▶ [GIVEN PASSAGE]

☆ ☆ ☆ ☆ ☆ ☆ ☆

GWEN IFILL: We return now to the Paris attacks, and the story of Abdelhamid Abaaoud, the ringleader who managed to return to Europe undetected after joining Islamic State in Syria.
To help us understand more about him and other radicalized Europeans like him, I'm joined by Wall Street Journal reporter Stacy Meichtry, and Lorenzo Vidino, director of the Program on Extremism at George Washington University.
And welcome to you both, gentlemen.
Stacy Meichtry, how do — tell us everything that we know about Abdelhamid Abaaoud.
STACY MEICHTRY, The Wall Street Journal: Well, he comes from a suburb of Brussels, where his family were — they were business owners. They had a house. And as far as they were concerned, they were a normal family.
As he got older, he started a sort of career of petty crime, getting convicted for assault, breaking and entering, and he ended up serving prison terms in three different prisons. At some point, he decided to travel to Syria. And it was there where he apparently rose to significantly a high rank for a foreign fighter in Islamic State territory.
He was known as an emir of war, which is a military commander.
GWEN IFILL: So, he was part of his parents' retail business in Belgium until 2013, and sometime between now and then, he not only got involved, but he became a leader in this.
How significant is it that he was taken down today?
STACY MEICHTRY: It's very significant, first of all because it deprives ISIS of a significant commander.
Second of all, this is somebody who managed to construct a broad network of associates capable of carrying out attacks. You know, the interior minister of France today said that he was involved in up to five different plots against European soil.
And when they raided the apartment, his hideout, police came up against some significant firepower. And it was a pitched battle that lasted hours. This is someone who was capable of assembling a significant arsenal.
GWEN IFILL: Lorenzo Vidino, how unusual is this, what we're seeing here, what we're having described here?

☆ ☆ ☆ ☆ ☆ ☆ ☆

▶ [INFORMATION PROVIDED]
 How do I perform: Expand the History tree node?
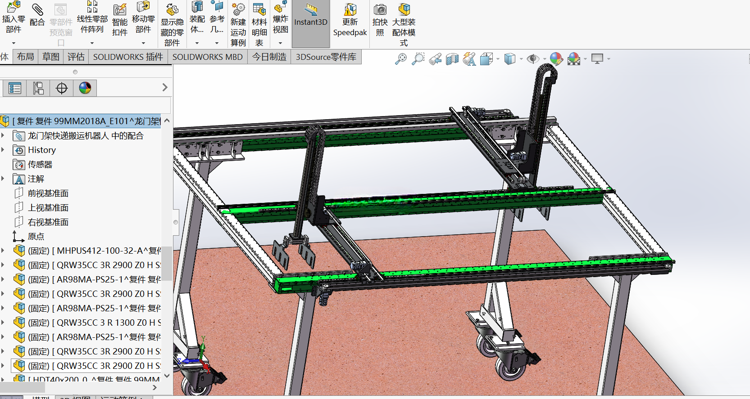click(x=3, y=150)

☆ ☆ ☆ ☆ ☆ ☆ ☆

▶ [INSTRUCTIONS]
**A)** According to the transcript, what title was Abdelhamid Abaaoud known by in Islamic State territory?
**B)** Repeat a portion of the transcript word for word, beginning at the words "He was known" and stopping after "a significant arsenal.".

▶ [TASK RESULTS]
**A)** He was known as an emir of war, which is a military commander.

**B)**
He was known as an emir of war, which is a military commander.
GWEN IFILL: So, he was part of his parents' retail business in Belgium until 2013, and sometime between now and then, he not only got involved, but he became a leader in this.
How significant is it that he was taken down today?
STACY MEICHTRY: It's very significant, first of all because it deprives ISIS of a significant commander.
Second of all, this is somebody who managed to construct a broad network of associates capable of carrying out attacks. You know, the interior minister of France today said that he was involved in up to five different plots against European soil.
And when they raided the apartment, his hideout, police came up against some significant firepower. And it was a pitched battle that lasted hours. This is someone who was capable of assembling a significant arsenal.